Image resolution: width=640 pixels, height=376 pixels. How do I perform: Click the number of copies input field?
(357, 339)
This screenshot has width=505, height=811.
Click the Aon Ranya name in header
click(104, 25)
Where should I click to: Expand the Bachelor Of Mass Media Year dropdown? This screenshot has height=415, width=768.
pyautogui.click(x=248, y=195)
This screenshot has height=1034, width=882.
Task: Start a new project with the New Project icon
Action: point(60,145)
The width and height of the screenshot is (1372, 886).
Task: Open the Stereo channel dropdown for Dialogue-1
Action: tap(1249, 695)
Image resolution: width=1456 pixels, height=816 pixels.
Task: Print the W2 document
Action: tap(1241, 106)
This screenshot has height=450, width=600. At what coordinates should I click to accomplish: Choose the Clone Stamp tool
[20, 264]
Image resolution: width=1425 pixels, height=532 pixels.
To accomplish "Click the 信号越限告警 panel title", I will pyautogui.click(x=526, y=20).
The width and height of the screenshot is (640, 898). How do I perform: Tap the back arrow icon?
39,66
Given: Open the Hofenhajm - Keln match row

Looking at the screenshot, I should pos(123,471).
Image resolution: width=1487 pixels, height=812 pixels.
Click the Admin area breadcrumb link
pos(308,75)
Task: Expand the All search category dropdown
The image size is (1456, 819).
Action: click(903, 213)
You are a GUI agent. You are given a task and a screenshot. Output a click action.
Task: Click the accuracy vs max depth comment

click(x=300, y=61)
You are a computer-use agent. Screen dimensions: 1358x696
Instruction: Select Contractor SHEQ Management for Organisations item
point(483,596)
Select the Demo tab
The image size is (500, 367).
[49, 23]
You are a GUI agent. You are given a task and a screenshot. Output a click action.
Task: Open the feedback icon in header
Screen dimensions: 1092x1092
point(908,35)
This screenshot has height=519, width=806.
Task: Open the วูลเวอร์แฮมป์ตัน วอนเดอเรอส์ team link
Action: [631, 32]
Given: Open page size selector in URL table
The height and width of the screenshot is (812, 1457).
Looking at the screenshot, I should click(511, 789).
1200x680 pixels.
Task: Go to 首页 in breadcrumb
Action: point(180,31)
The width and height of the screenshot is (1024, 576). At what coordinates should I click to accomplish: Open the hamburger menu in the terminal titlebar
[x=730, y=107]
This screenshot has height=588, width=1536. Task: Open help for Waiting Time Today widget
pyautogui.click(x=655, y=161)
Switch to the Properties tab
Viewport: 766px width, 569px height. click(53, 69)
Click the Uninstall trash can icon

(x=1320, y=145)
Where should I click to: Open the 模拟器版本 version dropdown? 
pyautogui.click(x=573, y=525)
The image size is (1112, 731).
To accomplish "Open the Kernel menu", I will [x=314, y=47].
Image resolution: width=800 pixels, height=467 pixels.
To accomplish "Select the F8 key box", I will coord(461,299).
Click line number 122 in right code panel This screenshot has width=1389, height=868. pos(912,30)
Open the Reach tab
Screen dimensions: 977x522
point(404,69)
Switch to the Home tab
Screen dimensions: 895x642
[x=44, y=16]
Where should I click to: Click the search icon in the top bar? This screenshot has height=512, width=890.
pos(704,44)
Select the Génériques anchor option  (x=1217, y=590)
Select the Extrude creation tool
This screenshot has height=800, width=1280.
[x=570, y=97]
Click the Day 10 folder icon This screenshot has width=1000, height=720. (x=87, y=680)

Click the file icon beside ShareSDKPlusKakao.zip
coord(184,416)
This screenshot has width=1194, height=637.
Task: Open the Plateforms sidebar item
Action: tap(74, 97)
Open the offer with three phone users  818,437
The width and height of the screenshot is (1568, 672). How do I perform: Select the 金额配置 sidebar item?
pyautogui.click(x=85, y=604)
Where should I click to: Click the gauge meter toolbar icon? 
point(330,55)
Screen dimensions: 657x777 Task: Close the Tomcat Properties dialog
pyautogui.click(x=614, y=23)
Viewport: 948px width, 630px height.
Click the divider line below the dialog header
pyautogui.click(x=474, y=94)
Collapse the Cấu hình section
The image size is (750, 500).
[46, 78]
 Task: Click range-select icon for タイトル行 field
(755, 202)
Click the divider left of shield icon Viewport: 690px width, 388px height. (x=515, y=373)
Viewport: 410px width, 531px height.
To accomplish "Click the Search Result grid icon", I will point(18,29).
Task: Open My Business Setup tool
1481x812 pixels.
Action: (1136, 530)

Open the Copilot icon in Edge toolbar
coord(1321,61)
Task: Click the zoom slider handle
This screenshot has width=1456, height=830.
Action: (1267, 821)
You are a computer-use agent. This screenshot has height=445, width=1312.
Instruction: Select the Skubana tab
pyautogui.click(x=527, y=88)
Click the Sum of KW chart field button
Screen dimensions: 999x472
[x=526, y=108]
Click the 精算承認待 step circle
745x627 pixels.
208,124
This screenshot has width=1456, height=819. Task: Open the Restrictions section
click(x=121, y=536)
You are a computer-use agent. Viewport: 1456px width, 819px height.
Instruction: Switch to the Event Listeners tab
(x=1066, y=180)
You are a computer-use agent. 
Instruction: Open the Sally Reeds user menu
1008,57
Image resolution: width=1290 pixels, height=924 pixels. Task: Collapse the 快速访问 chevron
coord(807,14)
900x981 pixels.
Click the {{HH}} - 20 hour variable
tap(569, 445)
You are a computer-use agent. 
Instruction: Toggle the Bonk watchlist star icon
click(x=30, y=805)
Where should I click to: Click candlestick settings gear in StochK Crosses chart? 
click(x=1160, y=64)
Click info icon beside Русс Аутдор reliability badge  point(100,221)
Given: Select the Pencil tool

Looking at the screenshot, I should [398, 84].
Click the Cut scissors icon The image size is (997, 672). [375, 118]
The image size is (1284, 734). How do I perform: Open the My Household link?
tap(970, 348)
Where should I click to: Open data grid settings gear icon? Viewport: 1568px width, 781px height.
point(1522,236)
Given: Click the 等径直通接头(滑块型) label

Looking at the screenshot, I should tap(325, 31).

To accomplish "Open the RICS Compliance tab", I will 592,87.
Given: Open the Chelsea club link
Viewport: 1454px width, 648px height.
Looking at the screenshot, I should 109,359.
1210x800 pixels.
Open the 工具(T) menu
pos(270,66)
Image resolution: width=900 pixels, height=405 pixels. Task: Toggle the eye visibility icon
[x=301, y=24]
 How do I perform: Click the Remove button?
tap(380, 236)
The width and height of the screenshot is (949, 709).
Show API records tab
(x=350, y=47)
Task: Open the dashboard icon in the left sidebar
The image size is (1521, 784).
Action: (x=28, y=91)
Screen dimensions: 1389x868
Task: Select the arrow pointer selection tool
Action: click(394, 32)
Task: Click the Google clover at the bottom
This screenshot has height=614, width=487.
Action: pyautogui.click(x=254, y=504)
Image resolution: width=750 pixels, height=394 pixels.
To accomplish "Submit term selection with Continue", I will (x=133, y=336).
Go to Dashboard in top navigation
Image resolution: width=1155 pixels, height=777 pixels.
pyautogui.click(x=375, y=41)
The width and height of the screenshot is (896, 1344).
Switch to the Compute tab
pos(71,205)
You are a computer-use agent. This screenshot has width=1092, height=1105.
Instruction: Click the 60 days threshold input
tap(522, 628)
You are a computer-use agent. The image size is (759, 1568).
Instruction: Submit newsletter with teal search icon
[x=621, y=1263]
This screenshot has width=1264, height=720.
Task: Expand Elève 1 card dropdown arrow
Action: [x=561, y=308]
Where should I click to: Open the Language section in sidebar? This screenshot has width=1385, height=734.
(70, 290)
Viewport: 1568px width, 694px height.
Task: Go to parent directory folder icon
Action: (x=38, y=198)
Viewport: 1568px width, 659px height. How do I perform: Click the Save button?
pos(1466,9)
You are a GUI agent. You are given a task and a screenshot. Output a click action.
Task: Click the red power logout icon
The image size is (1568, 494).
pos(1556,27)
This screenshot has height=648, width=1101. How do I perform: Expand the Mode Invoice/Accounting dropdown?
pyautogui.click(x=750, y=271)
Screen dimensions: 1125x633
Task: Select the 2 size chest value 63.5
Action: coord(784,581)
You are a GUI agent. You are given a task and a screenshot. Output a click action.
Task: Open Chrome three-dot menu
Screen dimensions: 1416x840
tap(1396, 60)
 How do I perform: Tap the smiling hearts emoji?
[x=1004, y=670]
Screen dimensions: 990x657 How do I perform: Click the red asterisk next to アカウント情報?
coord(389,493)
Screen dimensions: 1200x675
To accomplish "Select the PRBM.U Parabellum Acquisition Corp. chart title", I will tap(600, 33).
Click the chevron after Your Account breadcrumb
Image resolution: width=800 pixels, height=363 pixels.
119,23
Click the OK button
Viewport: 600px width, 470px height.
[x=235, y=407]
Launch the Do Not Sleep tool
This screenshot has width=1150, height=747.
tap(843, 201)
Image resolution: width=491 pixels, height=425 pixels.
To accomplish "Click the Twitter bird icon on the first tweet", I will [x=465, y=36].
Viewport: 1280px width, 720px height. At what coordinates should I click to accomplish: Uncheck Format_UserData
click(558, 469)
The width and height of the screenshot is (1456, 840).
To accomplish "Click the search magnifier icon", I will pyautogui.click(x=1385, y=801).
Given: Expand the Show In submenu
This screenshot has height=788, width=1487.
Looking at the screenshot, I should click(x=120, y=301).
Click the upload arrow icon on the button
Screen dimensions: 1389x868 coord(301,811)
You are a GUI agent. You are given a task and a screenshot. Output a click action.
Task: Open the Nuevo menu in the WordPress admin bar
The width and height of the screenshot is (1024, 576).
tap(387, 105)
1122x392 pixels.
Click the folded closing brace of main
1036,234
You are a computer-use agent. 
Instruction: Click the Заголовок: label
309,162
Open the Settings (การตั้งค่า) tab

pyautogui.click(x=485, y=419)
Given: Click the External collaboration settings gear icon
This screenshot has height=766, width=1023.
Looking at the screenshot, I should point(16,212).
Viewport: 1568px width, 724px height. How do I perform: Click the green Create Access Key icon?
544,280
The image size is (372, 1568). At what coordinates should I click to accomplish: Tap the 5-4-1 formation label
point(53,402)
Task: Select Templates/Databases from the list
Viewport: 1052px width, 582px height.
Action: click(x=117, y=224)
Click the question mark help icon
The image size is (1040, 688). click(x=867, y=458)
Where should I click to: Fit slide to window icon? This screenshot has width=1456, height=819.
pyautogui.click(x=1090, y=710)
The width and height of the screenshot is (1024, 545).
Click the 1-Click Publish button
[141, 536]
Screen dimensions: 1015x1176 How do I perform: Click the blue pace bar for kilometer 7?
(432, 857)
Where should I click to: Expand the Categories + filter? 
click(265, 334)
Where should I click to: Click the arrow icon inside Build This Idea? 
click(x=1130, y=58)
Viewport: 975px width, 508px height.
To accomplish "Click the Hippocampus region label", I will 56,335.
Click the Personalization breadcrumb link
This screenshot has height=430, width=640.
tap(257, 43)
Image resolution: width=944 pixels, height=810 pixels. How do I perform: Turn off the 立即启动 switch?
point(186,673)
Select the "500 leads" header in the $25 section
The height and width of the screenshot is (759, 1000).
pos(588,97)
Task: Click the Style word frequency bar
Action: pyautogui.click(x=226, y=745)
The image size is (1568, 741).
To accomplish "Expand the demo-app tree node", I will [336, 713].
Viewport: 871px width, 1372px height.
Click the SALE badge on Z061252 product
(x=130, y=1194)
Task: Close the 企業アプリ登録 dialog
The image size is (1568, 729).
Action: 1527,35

——————

* EXERCISE INSTRUCTIONS *
Convert the stretch of the records from the line containing "Select the Demo tab" through the line containing "(x=1320, y=145)" into a JSON list of strings, one string per line, with blank lines omitted.

* ANSWER TO THE EXERCISE *
[
  "Select the Demo tab",
  "The image size is (500, 367).",
  "[49, 23]",
  "You are a GUI agent. You are given a task and a screenshot. Output a click action.",
  "Task: Open the feedback icon in header",
  "Screen dimensions: 1092x1092",
  "point(908,35)",
  "This screenshot has height=519, width=806.",
  "Task: Open the วูลเวอร์แฮมป์ตัน วอนเดอเรอส์ team link",
  "Action: [631, 32]",
  "Given: Open page size selector in URL table",
  "The height and width of the screenshot is (812, 1457).",
  "Looking at the screenshot, I should click(511, 789).",
  "1200x680 pixels.",
  "Task: Go to 首页 in breadcrumb",
  "Action: point(180,31)",
  "The width and height of the screenshot is (1024, 576). At what coordinates should I click to accomplish: Open the hamburger menu in the terminal titlebar",
  "[x=730, y=107]",
  "This screenshot has height=588, width=1536. Task: Open help for Waiting Time Today widget",
  "pyautogui.click(x=655, y=161)",
  "Switch to the Properties tab",
  "Viewport: 766px width, 569px height. click(53, 69)",
  "Click the Uninstall trash can icon",
  "(x=1320, y=145)"
]